[Extracted data entries]
|---|

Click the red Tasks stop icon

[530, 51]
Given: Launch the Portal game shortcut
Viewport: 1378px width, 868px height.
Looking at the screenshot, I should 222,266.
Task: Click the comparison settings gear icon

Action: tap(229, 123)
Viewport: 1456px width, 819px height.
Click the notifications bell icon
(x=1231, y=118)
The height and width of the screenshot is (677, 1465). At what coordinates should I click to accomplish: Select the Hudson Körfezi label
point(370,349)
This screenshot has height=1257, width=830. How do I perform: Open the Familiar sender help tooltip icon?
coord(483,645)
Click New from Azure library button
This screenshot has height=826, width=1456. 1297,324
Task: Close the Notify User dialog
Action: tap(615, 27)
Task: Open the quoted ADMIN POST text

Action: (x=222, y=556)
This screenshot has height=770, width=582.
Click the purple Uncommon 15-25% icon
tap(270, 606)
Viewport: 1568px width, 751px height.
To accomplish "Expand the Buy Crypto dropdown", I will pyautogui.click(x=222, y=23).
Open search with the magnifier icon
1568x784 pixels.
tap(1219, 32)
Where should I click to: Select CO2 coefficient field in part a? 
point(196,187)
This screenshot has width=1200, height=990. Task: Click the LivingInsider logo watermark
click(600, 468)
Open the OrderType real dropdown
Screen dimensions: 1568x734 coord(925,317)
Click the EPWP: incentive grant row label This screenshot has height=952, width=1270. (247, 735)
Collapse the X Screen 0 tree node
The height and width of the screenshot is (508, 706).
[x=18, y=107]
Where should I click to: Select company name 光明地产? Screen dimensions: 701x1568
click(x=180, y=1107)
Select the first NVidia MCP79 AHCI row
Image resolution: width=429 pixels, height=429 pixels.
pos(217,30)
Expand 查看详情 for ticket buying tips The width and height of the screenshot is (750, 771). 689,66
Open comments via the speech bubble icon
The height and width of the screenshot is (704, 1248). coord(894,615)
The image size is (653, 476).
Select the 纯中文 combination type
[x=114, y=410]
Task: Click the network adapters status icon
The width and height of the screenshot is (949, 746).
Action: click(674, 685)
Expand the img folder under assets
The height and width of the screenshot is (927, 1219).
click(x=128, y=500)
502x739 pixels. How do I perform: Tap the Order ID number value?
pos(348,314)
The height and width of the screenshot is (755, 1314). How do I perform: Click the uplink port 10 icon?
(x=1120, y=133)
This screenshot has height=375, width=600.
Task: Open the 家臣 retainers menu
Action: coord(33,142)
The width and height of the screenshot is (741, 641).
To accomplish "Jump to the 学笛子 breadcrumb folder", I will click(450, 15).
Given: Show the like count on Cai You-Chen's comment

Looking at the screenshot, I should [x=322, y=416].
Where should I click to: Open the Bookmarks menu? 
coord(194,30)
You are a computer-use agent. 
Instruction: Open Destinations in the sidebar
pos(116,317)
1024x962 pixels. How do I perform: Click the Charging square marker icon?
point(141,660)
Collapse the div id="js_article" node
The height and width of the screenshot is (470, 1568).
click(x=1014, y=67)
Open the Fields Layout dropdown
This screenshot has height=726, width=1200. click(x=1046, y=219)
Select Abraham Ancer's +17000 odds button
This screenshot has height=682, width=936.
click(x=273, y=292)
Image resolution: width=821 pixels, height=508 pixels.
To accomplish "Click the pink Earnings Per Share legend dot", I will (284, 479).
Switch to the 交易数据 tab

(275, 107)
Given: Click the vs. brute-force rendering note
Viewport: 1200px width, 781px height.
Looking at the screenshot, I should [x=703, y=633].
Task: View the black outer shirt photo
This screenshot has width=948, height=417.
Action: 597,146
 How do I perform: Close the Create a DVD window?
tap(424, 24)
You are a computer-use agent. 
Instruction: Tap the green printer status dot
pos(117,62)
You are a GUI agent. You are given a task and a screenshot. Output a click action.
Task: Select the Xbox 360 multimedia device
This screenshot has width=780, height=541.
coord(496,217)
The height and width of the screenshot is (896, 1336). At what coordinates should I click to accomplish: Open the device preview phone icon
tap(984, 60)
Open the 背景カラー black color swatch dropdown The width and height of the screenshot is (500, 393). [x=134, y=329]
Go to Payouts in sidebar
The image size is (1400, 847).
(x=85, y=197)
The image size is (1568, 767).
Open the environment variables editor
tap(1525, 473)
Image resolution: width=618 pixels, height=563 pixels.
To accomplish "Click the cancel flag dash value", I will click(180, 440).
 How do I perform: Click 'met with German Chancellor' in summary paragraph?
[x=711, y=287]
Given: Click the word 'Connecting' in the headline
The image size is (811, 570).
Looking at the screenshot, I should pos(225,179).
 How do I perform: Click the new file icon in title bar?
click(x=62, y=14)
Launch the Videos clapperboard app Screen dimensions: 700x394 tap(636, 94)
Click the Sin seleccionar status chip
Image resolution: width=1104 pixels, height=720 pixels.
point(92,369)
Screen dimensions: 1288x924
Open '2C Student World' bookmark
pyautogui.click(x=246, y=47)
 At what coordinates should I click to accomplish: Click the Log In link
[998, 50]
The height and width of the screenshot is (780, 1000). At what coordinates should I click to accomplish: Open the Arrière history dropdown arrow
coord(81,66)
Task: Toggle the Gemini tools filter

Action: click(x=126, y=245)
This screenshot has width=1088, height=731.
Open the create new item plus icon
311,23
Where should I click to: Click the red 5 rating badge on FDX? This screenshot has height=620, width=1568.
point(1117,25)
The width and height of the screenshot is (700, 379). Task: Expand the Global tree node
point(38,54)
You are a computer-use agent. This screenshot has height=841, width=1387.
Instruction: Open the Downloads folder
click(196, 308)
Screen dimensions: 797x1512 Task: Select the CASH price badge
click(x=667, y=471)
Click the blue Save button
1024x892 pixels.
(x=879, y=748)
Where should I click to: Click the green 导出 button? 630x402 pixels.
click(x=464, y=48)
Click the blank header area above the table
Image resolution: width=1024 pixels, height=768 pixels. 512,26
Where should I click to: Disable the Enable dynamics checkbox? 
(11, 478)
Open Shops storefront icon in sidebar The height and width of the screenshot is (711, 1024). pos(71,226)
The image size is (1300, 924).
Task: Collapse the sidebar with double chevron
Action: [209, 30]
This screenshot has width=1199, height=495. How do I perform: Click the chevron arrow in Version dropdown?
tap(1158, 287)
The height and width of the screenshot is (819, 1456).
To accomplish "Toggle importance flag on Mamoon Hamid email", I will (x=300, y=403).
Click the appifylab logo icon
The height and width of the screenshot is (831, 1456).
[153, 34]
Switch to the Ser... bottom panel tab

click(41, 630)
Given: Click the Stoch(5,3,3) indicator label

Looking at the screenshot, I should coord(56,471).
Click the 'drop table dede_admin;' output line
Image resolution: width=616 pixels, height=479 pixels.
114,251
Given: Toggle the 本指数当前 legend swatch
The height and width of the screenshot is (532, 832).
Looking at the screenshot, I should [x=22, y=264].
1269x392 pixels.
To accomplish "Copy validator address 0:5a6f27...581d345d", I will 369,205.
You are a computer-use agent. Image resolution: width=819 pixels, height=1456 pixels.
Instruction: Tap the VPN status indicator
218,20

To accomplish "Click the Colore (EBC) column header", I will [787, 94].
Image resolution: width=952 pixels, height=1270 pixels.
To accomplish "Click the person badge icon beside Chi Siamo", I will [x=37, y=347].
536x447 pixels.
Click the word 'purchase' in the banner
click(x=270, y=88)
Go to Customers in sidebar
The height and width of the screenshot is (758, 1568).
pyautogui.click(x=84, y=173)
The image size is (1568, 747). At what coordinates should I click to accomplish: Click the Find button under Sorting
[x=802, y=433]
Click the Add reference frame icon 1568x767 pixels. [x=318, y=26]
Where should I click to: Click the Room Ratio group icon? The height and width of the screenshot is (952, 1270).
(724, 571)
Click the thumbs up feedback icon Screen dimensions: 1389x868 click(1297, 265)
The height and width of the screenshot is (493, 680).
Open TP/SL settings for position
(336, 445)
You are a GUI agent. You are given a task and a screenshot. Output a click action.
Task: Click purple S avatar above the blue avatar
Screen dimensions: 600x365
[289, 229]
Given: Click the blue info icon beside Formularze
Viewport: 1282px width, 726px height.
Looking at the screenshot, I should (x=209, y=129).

|---|

### GIVEN REQUEST:
Update the stretch from the line containing "Given: Click the vs." through the line containing "coord(81,66)" by changing "dropdown" to "menu". Write out those lines again with nothing else altered.

### REPLY:
Given: Click the vs. brute-force rendering note
Viewport: 1200px width, 781px height.
Looking at the screenshot, I should [x=703, y=633].
Task: View the black outer shirt photo
This screenshot has width=948, height=417.
Action: 597,146
 How do I perform: Close the Create a DVD window?
tap(424, 24)
You are a computer-use agent. 
Instruction: Tap the green printer status dot
pos(117,62)
You are a GUI agent. You are given a task and a screenshot. Output a click action.
Task: Select the Xbox 360 multimedia device
This screenshot has width=780, height=541.
coord(496,217)
The height and width of the screenshot is (896, 1336). At what coordinates should I click to accomplish: Open the device preview phone icon
tap(984, 60)
Open the 背景カラー black color swatch menu The width and height of the screenshot is (500, 393). [x=134, y=329]
Go to Payouts in sidebar
The image size is (1400, 847).
(x=85, y=197)
The image size is (1568, 767).
Open the environment variables editor
tap(1525, 473)
Image resolution: width=618 pixels, height=563 pixels.
To accomplish "Click the cancel flag dash value", I will click(180, 440).
 How do I perform: Click 'met with German Chancellor' in summary paragraph?
[x=711, y=287]
Given: Click the word 'Connecting' in the headline
The image size is (811, 570).
Looking at the screenshot, I should pos(225,179).
 How do I perform: Click the new file icon in title bar?
click(x=62, y=14)
Launch the Videos clapperboard app Screen dimensions: 700x394 tap(636, 94)
Click the Sin seleccionar status chip
Image resolution: width=1104 pixels, height=720 pixels.
point(92,369)
Screen dimensions: 1288x924
Open '2C Student World' bookmark
pyautogui.click(x=246, y=47)
 At what coordinates should I click to accomplish: Click the Log In link
[998, 50]
The height and width of the screenshot is (780, 1000). At what coordinates should I click to accomplish: Open the Arrière history menu arrow
coord(81,66)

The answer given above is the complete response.